■ Problem statement: Output the data that follows exactly, line for line.

(Recorded information begins)

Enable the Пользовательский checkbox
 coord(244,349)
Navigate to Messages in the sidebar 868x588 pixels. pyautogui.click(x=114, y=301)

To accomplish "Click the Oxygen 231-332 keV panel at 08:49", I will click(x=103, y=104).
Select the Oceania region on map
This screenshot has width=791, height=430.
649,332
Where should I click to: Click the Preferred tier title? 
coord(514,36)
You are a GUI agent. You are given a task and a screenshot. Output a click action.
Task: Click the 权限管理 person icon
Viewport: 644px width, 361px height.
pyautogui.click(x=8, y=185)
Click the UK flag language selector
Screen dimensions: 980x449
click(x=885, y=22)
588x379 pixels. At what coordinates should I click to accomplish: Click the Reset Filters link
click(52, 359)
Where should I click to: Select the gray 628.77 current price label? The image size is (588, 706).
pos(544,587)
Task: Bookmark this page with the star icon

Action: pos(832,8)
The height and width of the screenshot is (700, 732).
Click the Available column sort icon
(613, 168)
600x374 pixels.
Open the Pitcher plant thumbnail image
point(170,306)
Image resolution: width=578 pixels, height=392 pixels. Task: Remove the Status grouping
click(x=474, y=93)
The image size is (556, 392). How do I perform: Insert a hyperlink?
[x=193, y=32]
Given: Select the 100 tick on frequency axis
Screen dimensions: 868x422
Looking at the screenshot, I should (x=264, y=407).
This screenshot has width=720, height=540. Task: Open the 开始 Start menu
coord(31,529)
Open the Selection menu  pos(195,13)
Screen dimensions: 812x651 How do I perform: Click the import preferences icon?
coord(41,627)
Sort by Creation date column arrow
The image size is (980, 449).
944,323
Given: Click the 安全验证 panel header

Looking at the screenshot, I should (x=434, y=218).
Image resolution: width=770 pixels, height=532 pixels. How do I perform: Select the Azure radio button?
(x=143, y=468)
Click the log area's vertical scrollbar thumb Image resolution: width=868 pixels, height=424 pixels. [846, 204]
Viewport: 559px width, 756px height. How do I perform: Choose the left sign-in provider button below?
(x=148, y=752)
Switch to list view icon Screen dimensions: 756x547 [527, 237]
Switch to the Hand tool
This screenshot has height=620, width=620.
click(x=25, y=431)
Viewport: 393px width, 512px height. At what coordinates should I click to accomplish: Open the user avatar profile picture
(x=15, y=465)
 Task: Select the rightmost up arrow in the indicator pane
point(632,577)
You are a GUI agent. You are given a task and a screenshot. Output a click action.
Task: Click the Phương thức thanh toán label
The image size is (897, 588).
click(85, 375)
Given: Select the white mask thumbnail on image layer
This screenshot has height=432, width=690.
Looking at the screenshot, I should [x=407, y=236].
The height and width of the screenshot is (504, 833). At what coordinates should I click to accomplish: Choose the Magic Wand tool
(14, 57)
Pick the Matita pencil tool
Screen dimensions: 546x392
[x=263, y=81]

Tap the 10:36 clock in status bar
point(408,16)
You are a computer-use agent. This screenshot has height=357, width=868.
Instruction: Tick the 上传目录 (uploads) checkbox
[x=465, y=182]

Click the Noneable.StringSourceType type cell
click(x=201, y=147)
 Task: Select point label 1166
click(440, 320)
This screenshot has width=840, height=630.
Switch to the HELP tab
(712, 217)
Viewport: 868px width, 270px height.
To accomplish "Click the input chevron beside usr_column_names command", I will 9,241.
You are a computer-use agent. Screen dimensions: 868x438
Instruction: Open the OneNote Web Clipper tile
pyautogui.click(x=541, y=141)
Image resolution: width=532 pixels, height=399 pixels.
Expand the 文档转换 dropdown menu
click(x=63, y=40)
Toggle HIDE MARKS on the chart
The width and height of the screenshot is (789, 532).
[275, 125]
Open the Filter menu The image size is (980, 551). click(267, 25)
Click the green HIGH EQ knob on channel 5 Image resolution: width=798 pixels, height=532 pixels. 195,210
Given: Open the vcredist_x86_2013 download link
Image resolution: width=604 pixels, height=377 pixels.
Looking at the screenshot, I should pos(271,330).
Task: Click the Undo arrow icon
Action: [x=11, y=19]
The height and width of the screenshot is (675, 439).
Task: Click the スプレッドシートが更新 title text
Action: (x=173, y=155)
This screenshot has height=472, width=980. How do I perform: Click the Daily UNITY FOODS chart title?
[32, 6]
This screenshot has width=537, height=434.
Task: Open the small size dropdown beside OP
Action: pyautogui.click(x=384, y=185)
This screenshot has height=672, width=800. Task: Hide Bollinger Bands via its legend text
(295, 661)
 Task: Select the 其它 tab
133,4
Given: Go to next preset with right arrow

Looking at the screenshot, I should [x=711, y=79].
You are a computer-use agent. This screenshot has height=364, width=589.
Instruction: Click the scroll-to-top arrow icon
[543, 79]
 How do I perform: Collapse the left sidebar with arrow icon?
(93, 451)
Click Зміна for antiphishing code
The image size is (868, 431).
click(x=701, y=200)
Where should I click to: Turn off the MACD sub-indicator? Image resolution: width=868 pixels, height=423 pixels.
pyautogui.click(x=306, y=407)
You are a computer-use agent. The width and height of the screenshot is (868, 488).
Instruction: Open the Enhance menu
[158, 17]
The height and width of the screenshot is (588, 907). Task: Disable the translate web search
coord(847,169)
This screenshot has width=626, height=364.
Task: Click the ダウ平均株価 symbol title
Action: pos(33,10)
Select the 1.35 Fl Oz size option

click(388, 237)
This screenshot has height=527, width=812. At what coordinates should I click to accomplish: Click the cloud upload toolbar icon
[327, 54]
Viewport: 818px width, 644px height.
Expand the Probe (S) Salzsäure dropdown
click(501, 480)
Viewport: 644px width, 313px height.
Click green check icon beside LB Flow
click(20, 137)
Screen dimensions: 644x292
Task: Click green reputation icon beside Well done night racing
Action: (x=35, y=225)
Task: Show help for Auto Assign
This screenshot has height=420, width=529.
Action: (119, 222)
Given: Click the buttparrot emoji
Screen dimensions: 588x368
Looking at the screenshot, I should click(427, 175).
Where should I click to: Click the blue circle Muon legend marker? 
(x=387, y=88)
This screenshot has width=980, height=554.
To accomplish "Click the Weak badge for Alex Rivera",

(Recorded information ends)

■ Answer:
Enable the Пользовательский checkbox
 coord(244,349)
Navigate to Messages in the sidebar 868x588 pixels. pyautogui.click(x=114, y=301)

To accomplish "Click the Oxygen 231-332 keV panel at 08:49", I will click(x=103, y=104).
Select the Oceania region on map
This screenshot has width=791, height=430.
649,332
Where should I click to: Click the Preferred tier title? 
coord(514,36)
You are a GUI agent. You are given a task and a screenshot. Output a click action.
Task: Click the 权限管理 person icon
Viewport: 644px width, 361px height.
pyautogui.click(x=8, y=185)
Click the UK flag language selector
Screen dimensions: 980x449
click(x=885, y=22)
588x379 pixels. At what coordinates should I click to accomplish: Click the Reset Filters link
click(52, 359)
Where should I click to: Select the gray 628.77 current price label? The image size is (588, 706).
pos(544,587)
Task: Bookmark this page with the star icon

Action: pos(832,8)
The height and width of the screenshot is (700, 732).
Click the Available column sort icon
(613, 168)
600x374 pixels.
Open the Pitcher plant thumbnail image
point(170,306)
Image resolution: width=578 pixels, height=392 pixels. Task: Remove the Status grouping
click(x=474, y=93)
The image size is (556, 392). How do I perform: Insert a hyperlink?
[x=193, y=32]
Given: Select the 100 tick on frequency axis
Screen dimensions: 868x422
Looking at the screenshot, I should (x=264, y=407).
This screenshot has width=720, height=540. Task: Open the 开始 Start menu
coord(31,529)
Open the Selection menu  pos(195,13)
Screen dimensions: 812x651 How do I perform: Click the import preferences icon?
coord(41,627)
Sort by Creation date column arrow
The image size is (980, 449).
944,323
Given: Click the 安全验证 panel header

Looking at the screenshot, I should (x=434, y=218).
Image resolution: width=770 pixels, height=532 pixels. How do I perform: Select the Azure radio button?
(x=143, y=468)
Click the log area's vertical scrollbar thumb Image resolution: width=868 pixels, height=424 pixels. [846, 204]
Viewport: 559px width, 756px height. How do I perform: Choose the left sign-in provider button below?
(x=148, y=752)
Switch to list view icon Screen dimensions: 756x547 [527, 237]
Switch to the Hand tool
This screenshot has height=620, width=620.
click(x=25, y=431)
Viewport: 393px width, 512px height. At what coordinates should I click to accomplish: Open the user avatar profile picture
(x=15, y=465)
 Task: Select the rightmost up arrow in the indicator pane
point(632,577)
You are a GUI agent. You are given a task and a screenshot. Output a click action.
Task: Click the Phương thức thanh toán label
The image size is (897, 588).
click(85, 375)
Given: Select the white mask thumbnail on image layer
This screenshot has height=432, width=690.
Looking at the screenshot, I should [x=407, y=236].
The height and width of the screenshot is (504, 833). At what coordinates should I click to accomplish: Choose the Magic Wand tool
(14, 57)
Pick the Matita pencil tool
Screen dimensions: 546x392
[x=263, y=81]

Tap the 10:36 clock in status bar
point(408,16)
You are a computer-use agent. This screenshot has height=357, width=868.
Instruction: Tick the 上传目录 (uploads) checkbox
[x=465, y=182]

Click the Noneable.StringSourceType type cell
click(x=201, y=147)
 Task: Select point label 1166
click(440, 320)
This screenshot has width=840, height=630.
Switch to the HELP tab
(712, 217)
Viewport: 868px width, 270px height.
To accomplish "Click the input chevron beside usr_column_names command", I will 9,241.
You are a computer-use agent. Screen dimensions: 868x438
Instruction: Open the OneNote Web Clipper tile
pyautogui.click(x=541, y=141)
Image resolution: width=532 pixels, height=399 pixels.
Expand the 文档转换 dropdown menu
click(x=63, y=40)
Toggle HIDE MARKS on the chart
The width and height of the screenshot is (789, 532).
[275, 125]
Open the Filter menu The image size is (980, 551). click(267, 25)
Click the green HIGH EQ knob on channel 5 Image resolution: width=798 pixels, height=532 pixels. 195,210
Given: Open the vcredist_x86_2013 download link
Image resolution: width=604 pixels, height=377 pixels.
Looking at the screenshot, I should pos(271,330).
Task: Click the Undo arrow icon
Action: [x=11, y=19]
The height and width of the screenshot is (675, 439).
Task: Click the スプレッドシートが更新 title text
Action: (x=173, y=155)
This screenshot has height=472, width=980. How do I perform: Click the Daily UNITY FOODS chart title?
[32, 6]
This screenshot has width=537, height=434.
Task: Open the small size dropdown beside OP
Action: pyautogui.click(x=384, y=185)
This screenshot has height=672, width=800. Task: Hide Bollinger Bands via its legend text
(295, 661)
 Task: Select the 其它 tab
133,4
Given: Go to next preset with right arrow

Looking at the screenshot, I should [x=711, y=79].
You are a computer-use agent. This screenshot has height=364, width=589.
Instruction: Click the scroll-to-top arrow icon
[543, 79]
 How do I perform: Collapse the left sidebar with arrow icon?
(93, 451)
Click Зміна for antiphishing code
The image size is (868, 431).
click(x=701, y=200)
Where should I click to: Turn off the MACD sub-indicator? Image resolution: width=868 pixels, height=423 pixels.
pyautogui.click(x=306, y=407)
You are a computer-use agent. The width and height of the screenshot is (868, 488).
Instruction: Open the Enhance menu
[158, 17]
The height and width of the screenshot is (588, 907). Task: Disable the translate web search
coord(847,169)
This screenshot has width=626, height=364.
Task: Click the ダウ平均株価 symbol title
Action: pos(33,10)
Select the 1.35 Fl Oz size option

click(388, 237)
This screenshot has height=527, width=812. At what coordinates should I click to accomplish: Click the cloud upload toolbar icon
[327, 54]
Viewport: 818px width, 644px height.
Expand the Probe (S) Salzsäure dropdown
click(501, 480)
Viewport: 644px width, 313px height.
Click green check icon beside LB Flow
click(20, 137)
Screen dimensions: 644x292
Task: Click green reputation icon beside Well done night racing
Action: (x=35, y=225)
Task: Show help for Auto Assign
This screenshot has height=420, width=529.
Action: (119, 222)
Given: Click the buttparrot emoji
Screen dimensions: 588x368
Looking at the screenshot, I should click(427, 175).
Where should I click to: Click the blue circle Muon legend marker? 
(x=387, y=88)
This screenshot has width=980, height=554.
To accomplish "Click the Weak badge for Alex Rivera",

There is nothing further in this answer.